Other troubling options endorsed by the Cabinet include creation of a costly Office of Health Strategy, giving the Attorney General subpoena power to monitor health market trends, to study applying for a costly Medicaid 1115 waiver with a risky DSRIP option to implement downside risk, and to create a new comparative effectiveness committee to make recommendations about which treatments should be approved in CT. In good news, the Cabinet did endorse creation of community health teams to connect medical care with public health and social services. The concept is modeled on Vermont’s successful Blueprint for Health program.

A troubling plan to create a state agency-only Health Planning Council was scrapped when concerns about open meeting/Freedom of Information laws reached social media during the meeting.

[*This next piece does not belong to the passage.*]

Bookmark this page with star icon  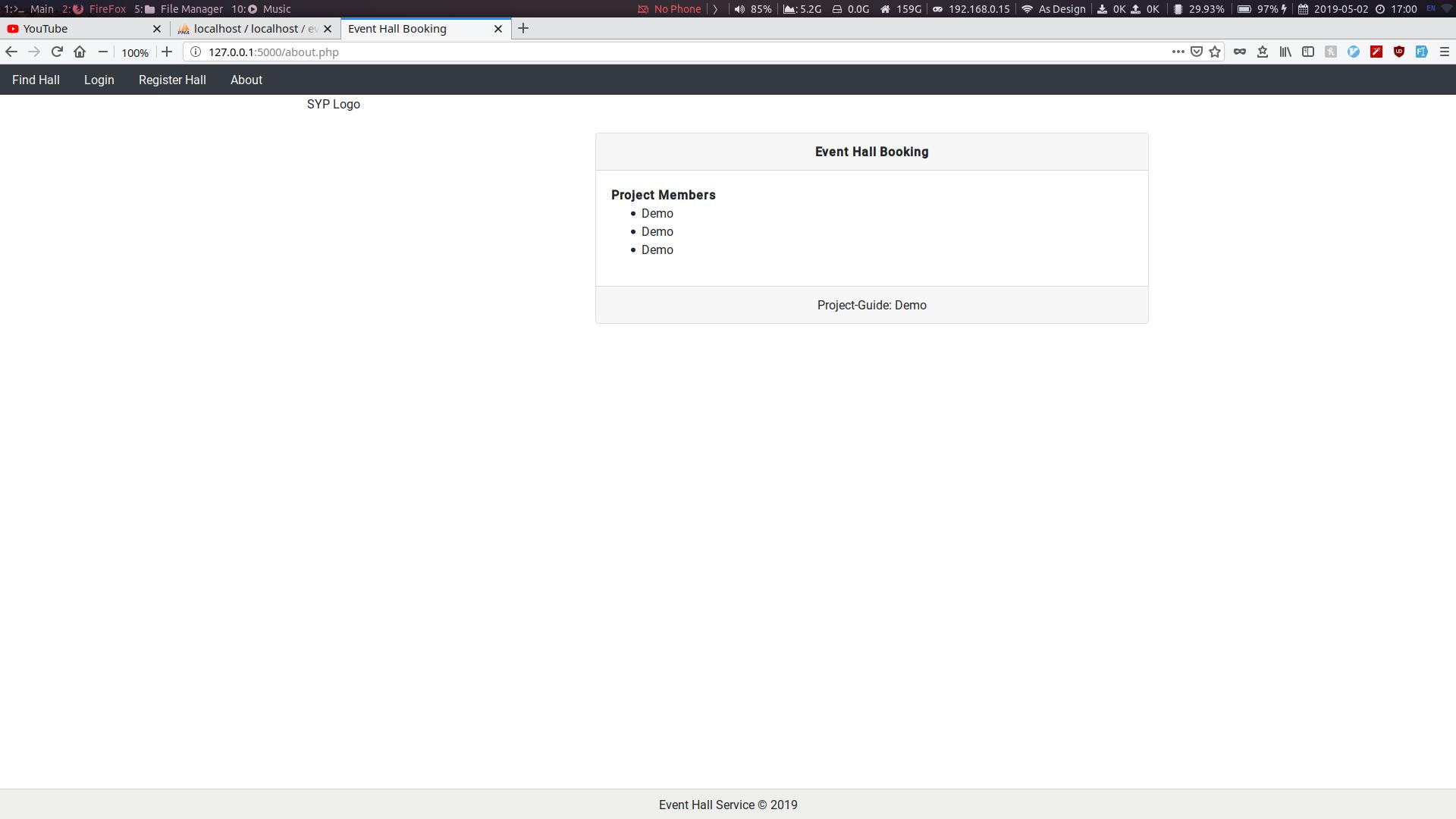1215,52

The Cabinet will take public comment on their plan at a public hearing on Nov. 15th at 9 am in the LOB. Advocates are invited to hear more in a webinar November 9th at 2 pm about the plan, better alternatives to downside risk, and the many many issues that are missing from the Cabinet’s plans. Click here to register for the webinar.

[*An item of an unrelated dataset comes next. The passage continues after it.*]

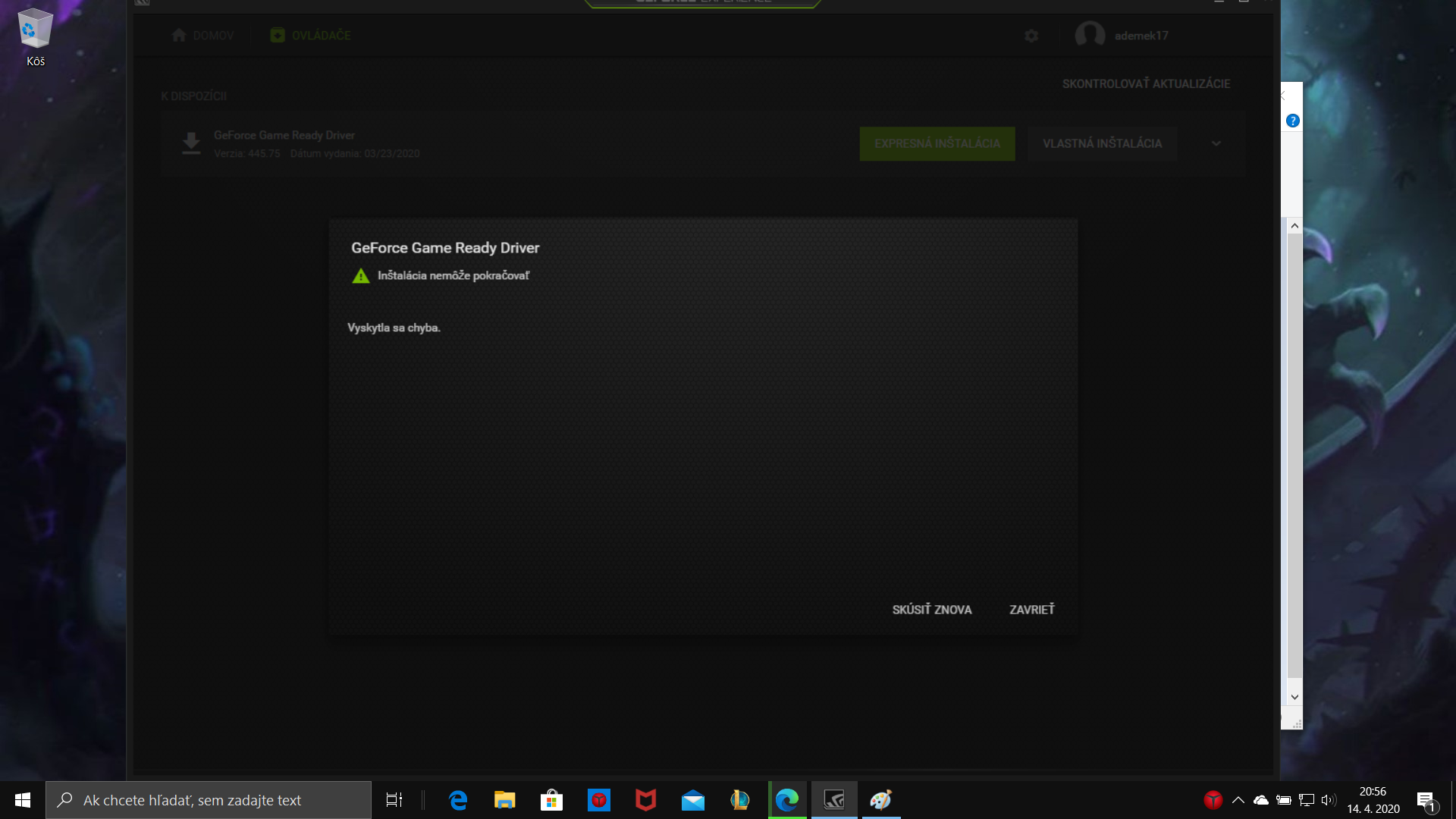1456x819 pixels.
Task: Open the Mail app in taskbar
Action: (692, 800)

Cabinet members’ organizations and votes on downside risk are listed below. For links to the vote tally click here and the voting guide click here. * indicates funders of the Cabinet consultants who developed the plan. The votes are provisional; they may be changed after the public hearing Nov. 15th.

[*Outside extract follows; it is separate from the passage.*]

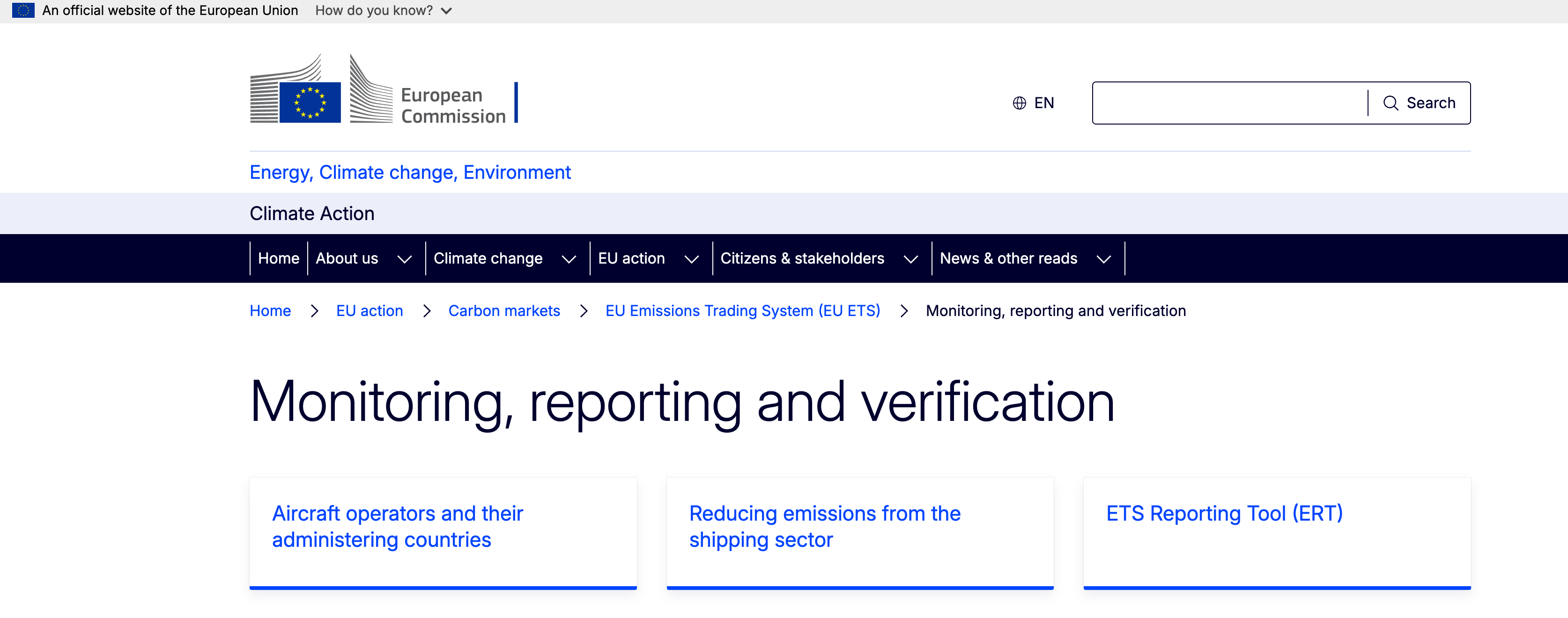Open Energy, Climate change, Environment link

Voted against downside risk

Office of Policy and Management
Dept. of Social Services
Dept. of Public Health
CT Health Policy Project

Voted for downside risk

Office of State Comptroller
Acting State Healthcare Advocate
AccessHealthCT
CT Pharmacists Association
Bristol Hospital
TR Paul, Inc.
CT Coalition of Taft-Hartley Health Funds
Universal Healthcare Fndn of CT*
CT Health Fndn*
Bill Handleman, MD
Gary Letts, MD
Masonicare
Hussam Saada

Wednesday, November 2, 2016

Nominations open for New England comparative effectiveness council

The Institute for Clinical and Economic Review is seeking new members for the New England Comparative Effectiveness Public Advisory Council, in addition to two other councils in California and the Midwest. Many health policy experts blame new technologies for drugs, devices and other innovations with driving health costs up without necessarily improving the quality of care. The Councils include leading clinician, patient and public representatives, researchers, and health economists who meet a few times a year to consider, and vote on, the effectiveness and value of new health treatments. Previous topics include treatments for liver disease, multiple myeloma, and lung cancer, as well as system-level interventions such as palliative care and diabetes prevention programs. Members must meet conflict of interest guidelines and will be reimbursed for travel to meetings and for their time. To apply, send a CV/resume and letter of interest to info@icer-review.org by December 15th. Learn more about ICER here, here and here.

Monday, October 31, 2016

CT Health Reform Dashboard responds to efforts to undermine constructive policies




This month’s Health Reform Dashboard update reflects more attempts to unravel progress in CT.  Medicaid leads the concerns with broken promises on downside risk and attempts to weaken critical consumer notices about shifting provider incentives, potential underservice, and how to protect yourself. OHCA’s approval of YNHH’s acquisition of L&M health system will require a lot of unusual regulatory oversight and political will. The Health Care Cabinet continues to consider troubling reform recommendations for CT and SIM ethics concerns continue, especially in efforts to weaken Medicaid shared savings consumer notices.